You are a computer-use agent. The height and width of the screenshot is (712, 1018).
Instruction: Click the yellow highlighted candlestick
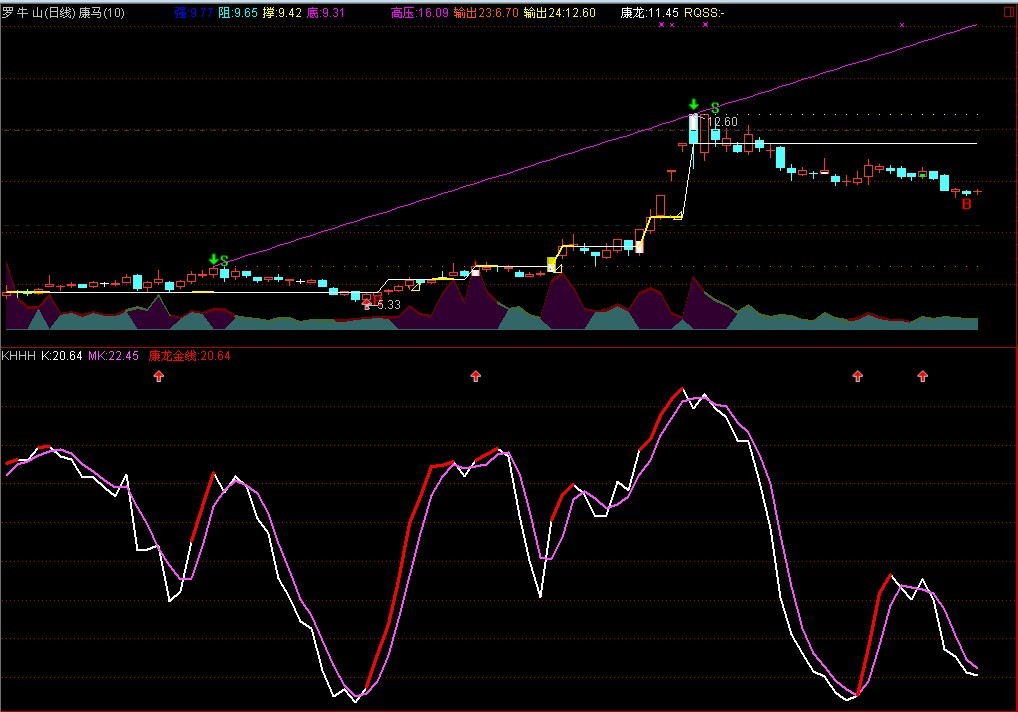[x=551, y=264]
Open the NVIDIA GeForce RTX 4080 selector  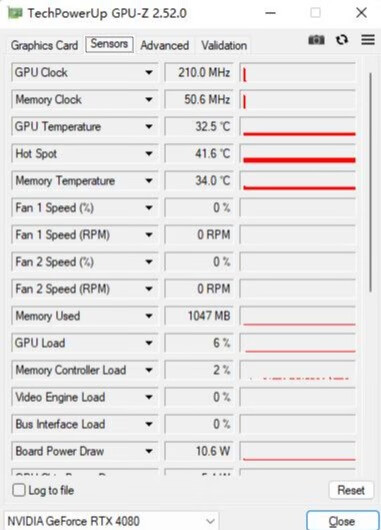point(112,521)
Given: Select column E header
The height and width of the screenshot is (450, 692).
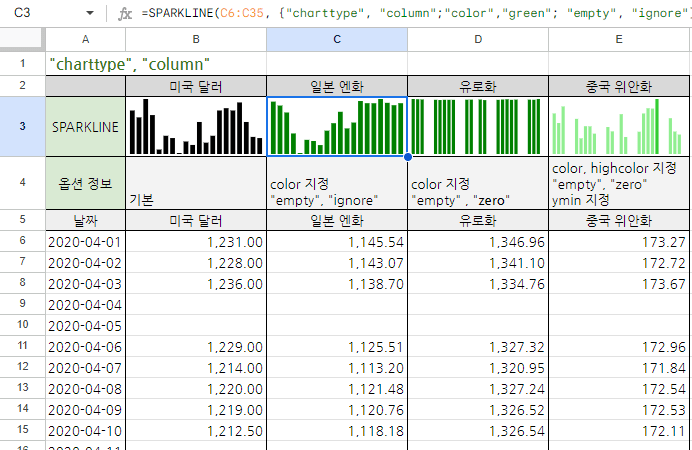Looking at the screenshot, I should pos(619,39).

...

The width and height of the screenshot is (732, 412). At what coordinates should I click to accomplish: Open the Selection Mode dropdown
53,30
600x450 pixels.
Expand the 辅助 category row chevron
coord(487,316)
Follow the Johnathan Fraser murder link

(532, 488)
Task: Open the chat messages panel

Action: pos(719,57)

--

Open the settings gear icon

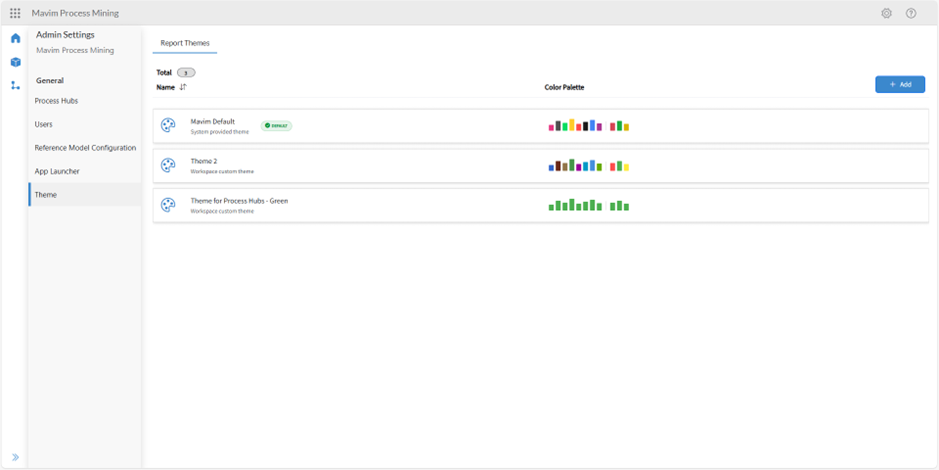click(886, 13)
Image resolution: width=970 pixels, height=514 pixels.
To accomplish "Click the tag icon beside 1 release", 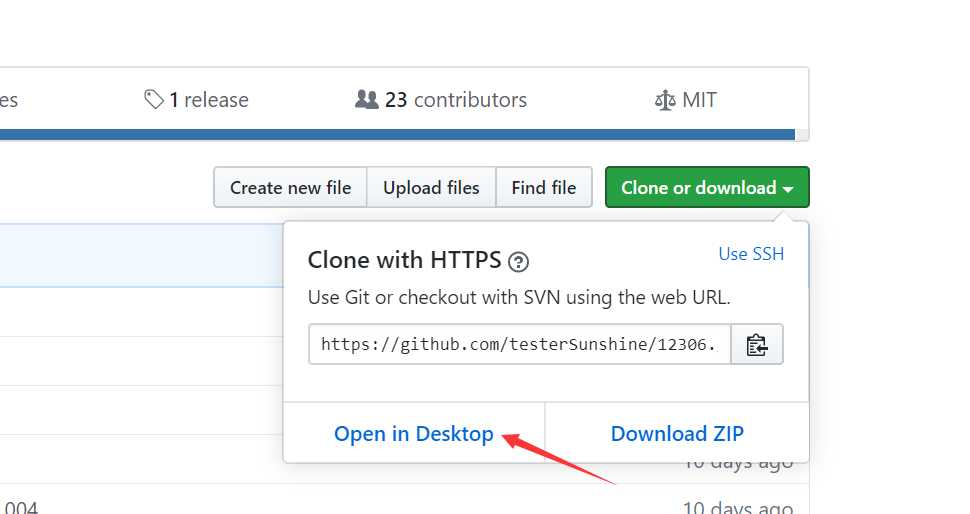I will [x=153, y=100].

**What is required**
The required output is a copy of each line in the records where the string "pixels" occurs.

**Response area**
600x450 pixels.
Image resolution: width=970 pixels, height=514 pixels.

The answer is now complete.